Diabetic Retinal Problems
Long term elevated blood glucose levels can lead to changes in the microscopic blood vessels called capillaries in the retina. In the above section we outline the type of problems that we can encounter in the cerntral part of the retina called the macula. Here we outline some of the problems that can arise from slow, gradual, accumulating damage to these capillaries in the rest of the retina.
Loss of capillaries in the retina can lead on to a oxygen imbalance which causes the retina to release chemical signals that encourage the regrowth of blood vessels. This would sound to be a perfect solution to the initial problem of declining capillaries but sadly this is not the case. The abnormal blood vessels that can grow in the more advanced stages of diabetic eye disease are not healthy blood vessels and can serve no useful purpose for the eye. This stage of diabetic retinopathy is called PROLIFERATIVE DIABETIC RETINOPATHY .
Left untreated proliferative diabetic retinopathy can lead to severe eyesight loss in a fairly short space of time.
One of the major reasons for sight loss to occur as a result of proliferative diabetic retinopathy is the strong tendency for the abnormal blood vessels to break and bleed easily. A break in an area of ‘new blood vessels’ leads to release of blood into the vitreous cavity of the eye. Blood released here is termed ‘vitreous haemorrhage’ and can lead to very poor sight within a matter of seconds. Often the vitreous haemorrhage will over several weeks and month slowly clear away but such episodes can lead to a scarring response on the inner surface of the retina. If the process of proliferative diabetic retinopathy is left to run its course, a patient may develop repeated episodes of vitreous haemorrhage and the resultant inner retinal scarring can lead to a RETINAL DETACHMENT. This development can the lead to potentially irreversible sight loss occuring.

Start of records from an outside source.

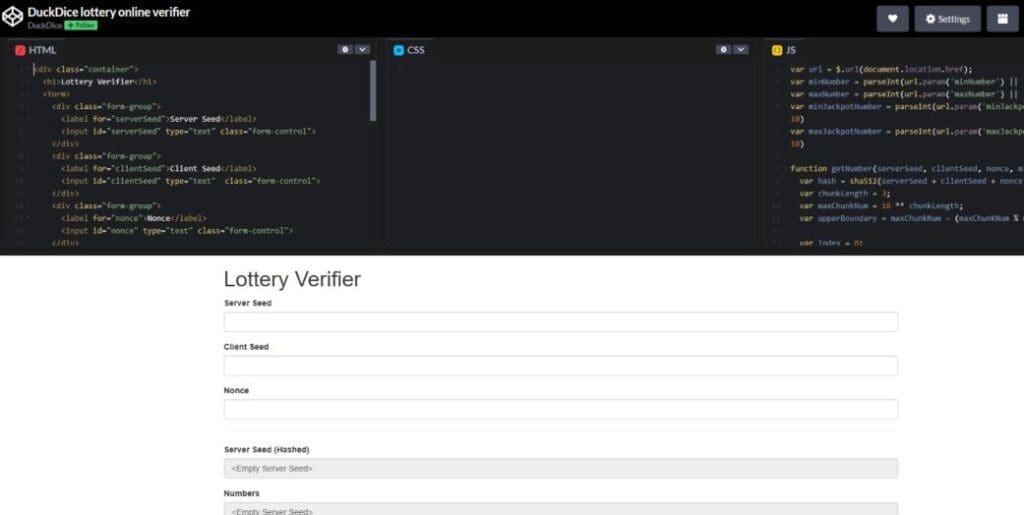Click the HTML editor gear icon
1024x515 pixels.
tap(345, 49)
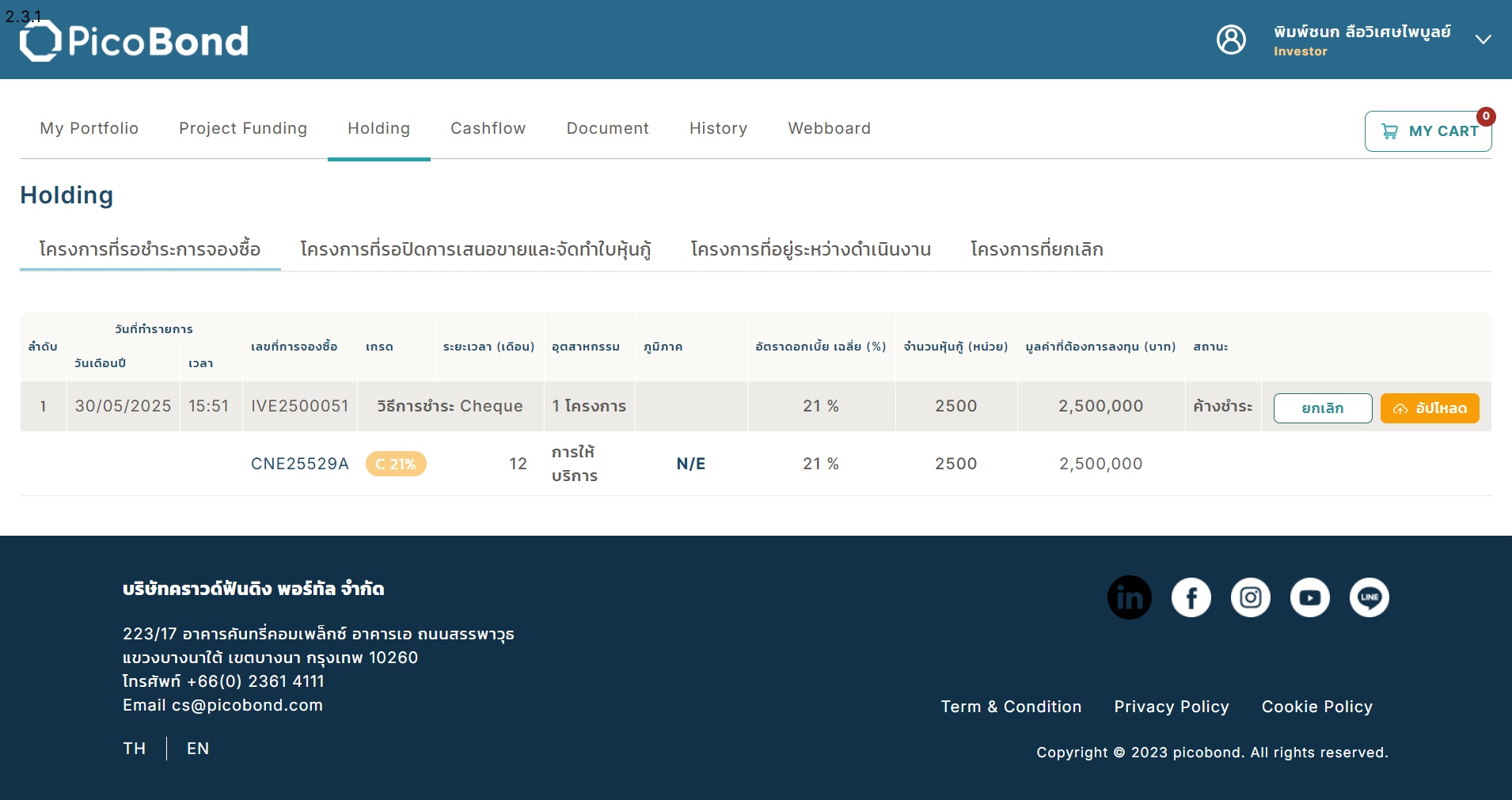Open the LinkedIn social icon
This screenshot has height=800, width=1512.
pos(1130,597)
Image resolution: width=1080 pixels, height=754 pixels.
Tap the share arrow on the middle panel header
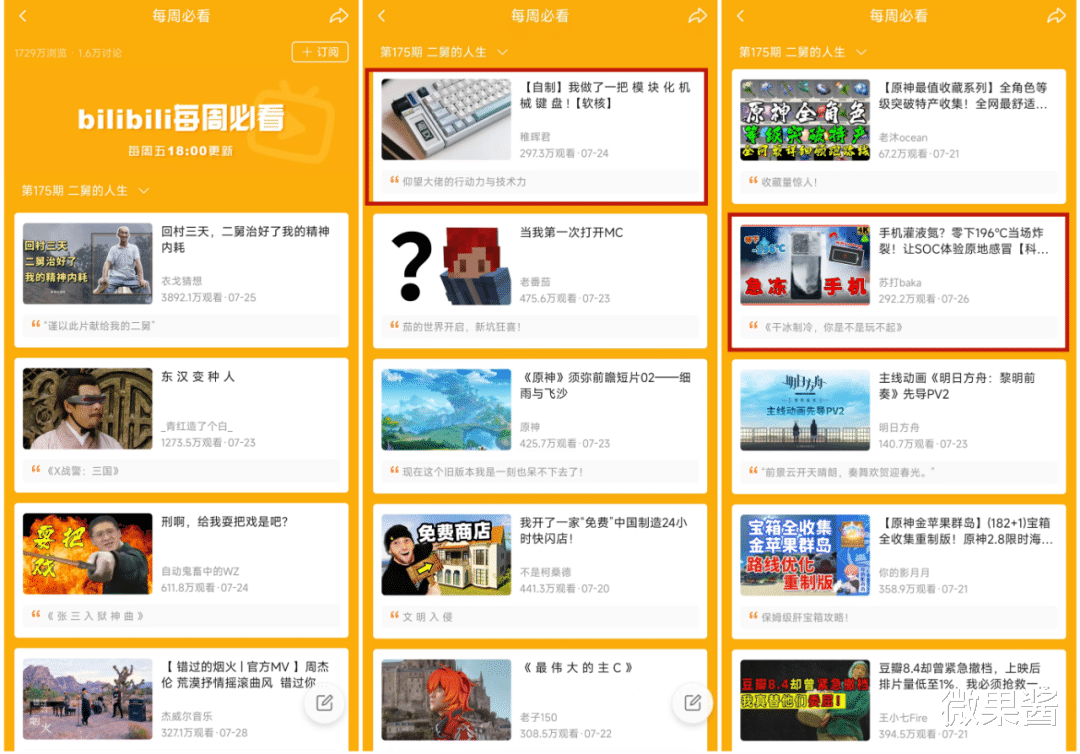point(698,16)
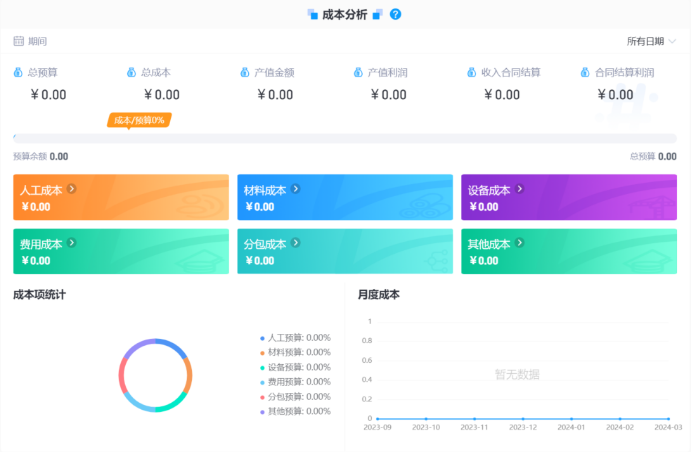692x453 pixels.
Task: Click the icon next to 产值金额
Action: pyautogui.click(x=245, y=72)
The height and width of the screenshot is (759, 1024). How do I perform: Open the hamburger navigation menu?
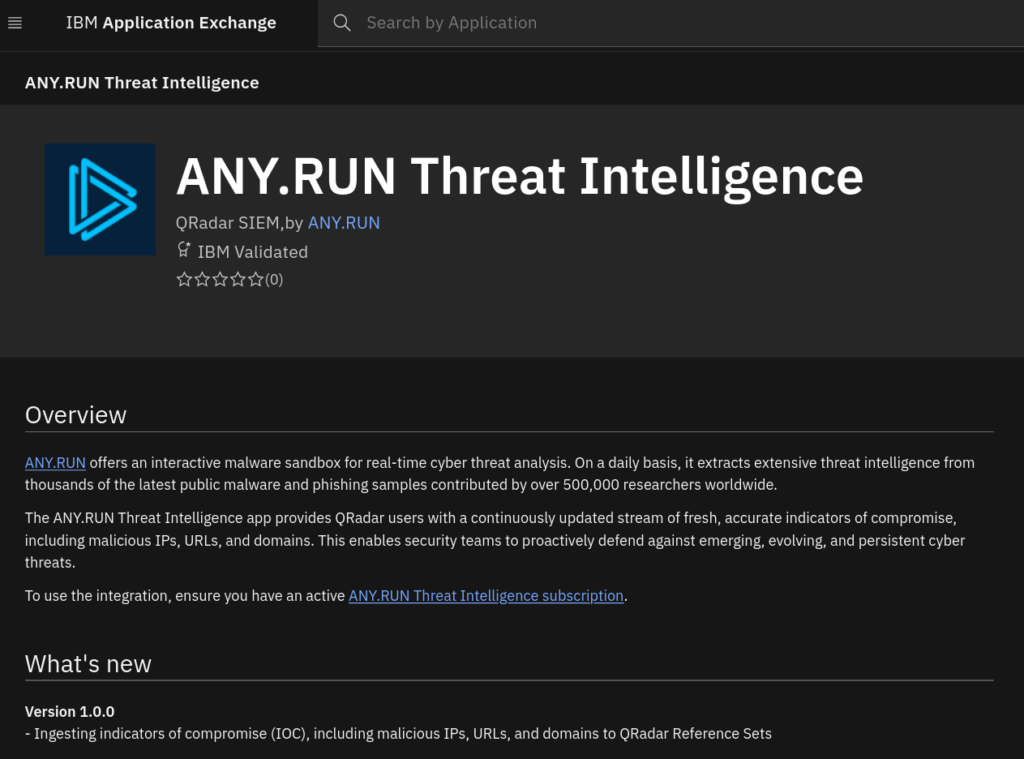(x=15, y=23)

Its clear from the description of the untreated eye that patients who have been identified as having ‘new blood vessels’ on their screening tests require an urgent evaluation so that treatment can be considered on an urgent basis.
At Bettersight we have treated many hundreds of patients with diabetic retinopathy and our experience of the potential impact that Argon laser photocoagulation (PRP) of the retina can have in modifying the terrible course of proliferative diabetic retinopathy is generally a positive one.
We also consider it important for the general practitioner or diabetic physician to be actively involved in helping to optimise diabetic control once this level of eye disease is found. We feel improving diabetic control – wherever possible – will likely yield significant additional advantages for the longer term outcomes for patients with severe diabetic retinopathy.